K.S. ANTHONY: 05/01/2019 - 06/01/2019

29 May 2019

Spring


Pink flowers bloom on the spindly, gray branches of the cherry trees while their oak and elm counterparts still stand bare, except for moss and pale lichen, ancient and fractured against the white sky.


The roses have not started to bud, but amidst the thorny stems, garnet-edged green and copper leaves thicken. Roses will come next -- First Nights, Empresses, American Beauties, others in butter yellows and chocolate reds -- and the small garden will be lit with honeybees.

The lawns are marbled with soft, diaphanous, blue shadows and between the shaded cracks, the grass is wet with sunlight, sparkling in the warmth of the afternoon as though it were freshly dewed.

These are days when I've sat under cool pines, kissing sun-warm skin as she stared out at the sea, the wind in her hair, a slight smile tracing her lips, her quartz expression impenetrable. There was the muted thunder of the waves, the cool sand beneath us, the glassshorebreak rushing to meet our bare feet.

Where did she go? 

These are days when I have watched her lying on the hot plastic ribbons of a long deck chair, reaching for a bottle of water and perfumed with damp cotton, chlorine, and sunblock. I liked the way that the ice-blue pool looked with pillows of white light dancing across its walls and the way she bit her bottom lip when she looked at me. We would fold ourselves into the cool, rumpled sheets of whatever hotel room we were in, our bags half-unpacked on the floor beside the desk, next to the sliding glass door to the balcony overlooking the beach or the clubhouse.

What was her name?

These dreams slip into summer, then fall, and then winter and then away. She is always a shadow stretching into another room when the hours have turned us towards other places; other names.
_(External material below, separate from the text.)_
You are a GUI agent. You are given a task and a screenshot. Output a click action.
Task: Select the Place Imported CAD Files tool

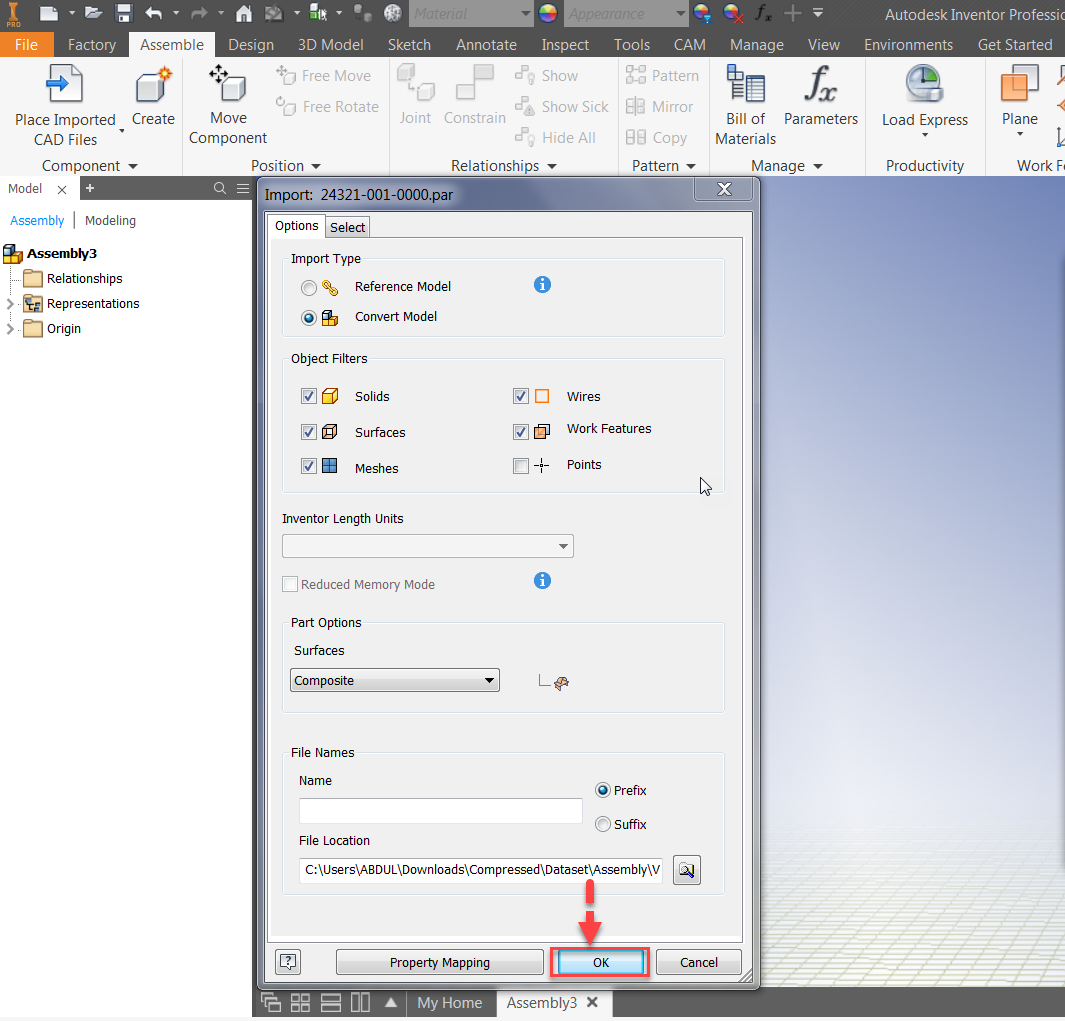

Across the lawn, a girl sits by herself on an unshadowed blanket. She wears a blue dress and uncoils a sweater across her lap. She stretches out languorously, giving her blushing arms to the sun and brushing gilt hair from her face. The breeze smells like honeysuckle and dust; like magnolias and sweetgrass, and it unfolds amidst the song of footsteps clicking against the sidewalks, opening the gates of spring.